Scan the listing and copy each line where the word "will" is present.

* [Supplied data]
□ □ □ □ □ □ □
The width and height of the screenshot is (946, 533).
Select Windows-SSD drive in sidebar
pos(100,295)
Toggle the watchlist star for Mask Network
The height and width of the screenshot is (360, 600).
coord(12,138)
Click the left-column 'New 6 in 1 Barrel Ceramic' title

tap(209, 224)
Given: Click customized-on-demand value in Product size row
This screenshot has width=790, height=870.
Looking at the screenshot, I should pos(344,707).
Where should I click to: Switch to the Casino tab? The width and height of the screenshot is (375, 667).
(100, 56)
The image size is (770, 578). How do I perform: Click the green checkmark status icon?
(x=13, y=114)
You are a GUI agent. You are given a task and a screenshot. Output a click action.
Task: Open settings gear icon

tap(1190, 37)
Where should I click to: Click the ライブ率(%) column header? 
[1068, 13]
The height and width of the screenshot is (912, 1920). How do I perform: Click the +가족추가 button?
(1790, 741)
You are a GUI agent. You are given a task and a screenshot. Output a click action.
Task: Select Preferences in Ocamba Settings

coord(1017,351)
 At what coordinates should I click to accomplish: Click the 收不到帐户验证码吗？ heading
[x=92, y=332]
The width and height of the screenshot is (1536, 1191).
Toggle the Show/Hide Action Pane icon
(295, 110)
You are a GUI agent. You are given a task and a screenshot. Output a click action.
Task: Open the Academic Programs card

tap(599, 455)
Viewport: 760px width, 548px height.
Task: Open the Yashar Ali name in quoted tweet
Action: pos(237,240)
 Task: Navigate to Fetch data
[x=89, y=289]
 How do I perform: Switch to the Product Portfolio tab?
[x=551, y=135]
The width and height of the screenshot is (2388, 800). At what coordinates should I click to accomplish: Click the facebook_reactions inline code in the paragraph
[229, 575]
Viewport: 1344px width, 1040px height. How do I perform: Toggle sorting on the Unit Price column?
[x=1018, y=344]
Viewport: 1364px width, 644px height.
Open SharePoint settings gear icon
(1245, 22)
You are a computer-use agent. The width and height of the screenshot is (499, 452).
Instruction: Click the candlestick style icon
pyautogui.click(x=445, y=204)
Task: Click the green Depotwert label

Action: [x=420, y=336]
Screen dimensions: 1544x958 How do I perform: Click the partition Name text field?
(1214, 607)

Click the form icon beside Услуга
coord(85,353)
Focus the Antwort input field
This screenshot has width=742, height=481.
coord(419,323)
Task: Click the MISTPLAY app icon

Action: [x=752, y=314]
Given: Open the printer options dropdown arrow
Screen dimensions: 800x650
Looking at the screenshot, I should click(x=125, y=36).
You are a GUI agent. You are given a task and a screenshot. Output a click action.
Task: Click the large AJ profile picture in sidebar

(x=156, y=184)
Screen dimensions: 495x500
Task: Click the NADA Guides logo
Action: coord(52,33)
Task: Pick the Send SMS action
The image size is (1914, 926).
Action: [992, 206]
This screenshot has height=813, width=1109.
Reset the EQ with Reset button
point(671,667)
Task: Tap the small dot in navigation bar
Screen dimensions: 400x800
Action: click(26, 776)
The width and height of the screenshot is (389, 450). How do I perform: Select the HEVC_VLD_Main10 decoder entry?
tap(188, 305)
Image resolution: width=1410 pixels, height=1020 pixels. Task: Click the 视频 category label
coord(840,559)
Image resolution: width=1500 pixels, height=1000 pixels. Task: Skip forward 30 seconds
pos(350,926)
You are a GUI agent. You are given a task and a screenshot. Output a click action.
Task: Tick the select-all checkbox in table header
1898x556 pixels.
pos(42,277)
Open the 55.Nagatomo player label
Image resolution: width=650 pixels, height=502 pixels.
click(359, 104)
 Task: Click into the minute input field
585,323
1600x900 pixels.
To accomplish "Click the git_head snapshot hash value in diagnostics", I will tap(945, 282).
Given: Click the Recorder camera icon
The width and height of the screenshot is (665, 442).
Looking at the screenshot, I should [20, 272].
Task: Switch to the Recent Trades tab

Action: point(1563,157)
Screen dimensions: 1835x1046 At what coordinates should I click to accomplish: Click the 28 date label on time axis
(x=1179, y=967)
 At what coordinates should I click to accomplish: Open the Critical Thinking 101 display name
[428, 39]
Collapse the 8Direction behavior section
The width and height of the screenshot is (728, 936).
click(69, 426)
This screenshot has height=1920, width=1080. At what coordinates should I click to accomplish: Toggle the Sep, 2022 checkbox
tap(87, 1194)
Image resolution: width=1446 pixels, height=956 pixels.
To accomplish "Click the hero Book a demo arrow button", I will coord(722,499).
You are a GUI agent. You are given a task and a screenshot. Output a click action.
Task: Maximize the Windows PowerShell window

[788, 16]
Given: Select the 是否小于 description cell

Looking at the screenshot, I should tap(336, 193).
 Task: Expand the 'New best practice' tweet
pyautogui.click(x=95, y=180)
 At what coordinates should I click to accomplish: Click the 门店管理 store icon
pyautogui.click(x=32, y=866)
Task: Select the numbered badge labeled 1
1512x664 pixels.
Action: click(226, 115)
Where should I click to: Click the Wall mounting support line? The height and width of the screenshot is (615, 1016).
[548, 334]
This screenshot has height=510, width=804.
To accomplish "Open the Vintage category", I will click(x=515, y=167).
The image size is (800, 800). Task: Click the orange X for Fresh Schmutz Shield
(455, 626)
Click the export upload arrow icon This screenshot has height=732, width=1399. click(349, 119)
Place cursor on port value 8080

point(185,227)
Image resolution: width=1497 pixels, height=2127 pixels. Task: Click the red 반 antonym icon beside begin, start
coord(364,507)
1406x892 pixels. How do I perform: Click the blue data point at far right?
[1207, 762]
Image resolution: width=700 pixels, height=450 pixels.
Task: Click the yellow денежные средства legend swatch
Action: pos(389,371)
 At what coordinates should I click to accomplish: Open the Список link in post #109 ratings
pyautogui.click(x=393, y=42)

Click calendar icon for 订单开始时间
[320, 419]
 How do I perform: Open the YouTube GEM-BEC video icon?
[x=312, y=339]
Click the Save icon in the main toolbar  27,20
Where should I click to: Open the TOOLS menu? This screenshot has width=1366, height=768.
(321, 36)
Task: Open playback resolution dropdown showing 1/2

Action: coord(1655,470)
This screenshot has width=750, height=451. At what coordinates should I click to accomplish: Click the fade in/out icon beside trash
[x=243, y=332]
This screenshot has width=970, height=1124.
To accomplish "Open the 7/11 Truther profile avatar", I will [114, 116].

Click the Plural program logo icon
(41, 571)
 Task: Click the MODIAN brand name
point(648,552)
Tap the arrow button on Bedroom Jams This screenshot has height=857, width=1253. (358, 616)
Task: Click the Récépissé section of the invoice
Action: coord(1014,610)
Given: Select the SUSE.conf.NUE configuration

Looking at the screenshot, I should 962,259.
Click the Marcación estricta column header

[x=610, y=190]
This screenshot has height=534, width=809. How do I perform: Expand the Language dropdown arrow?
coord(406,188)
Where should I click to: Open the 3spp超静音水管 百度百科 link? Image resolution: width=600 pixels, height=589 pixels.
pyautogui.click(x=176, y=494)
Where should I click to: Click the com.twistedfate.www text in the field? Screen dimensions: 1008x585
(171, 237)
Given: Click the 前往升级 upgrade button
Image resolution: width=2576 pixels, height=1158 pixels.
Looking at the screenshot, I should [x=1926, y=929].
□ □ □ □ □ □ □
* [Task output]
To accomplish "Click the git_head snapshot hash value in diagnostics", I will tap(945, 282).
To accomplish "Click the hero Book a demo arrow button", I will coord(722,499).
To accomplish "Open the Vintage category", I will click(x=515, y=167).
To accomplish "Open the 7/11 Truther profile avatar", I will [114, 116].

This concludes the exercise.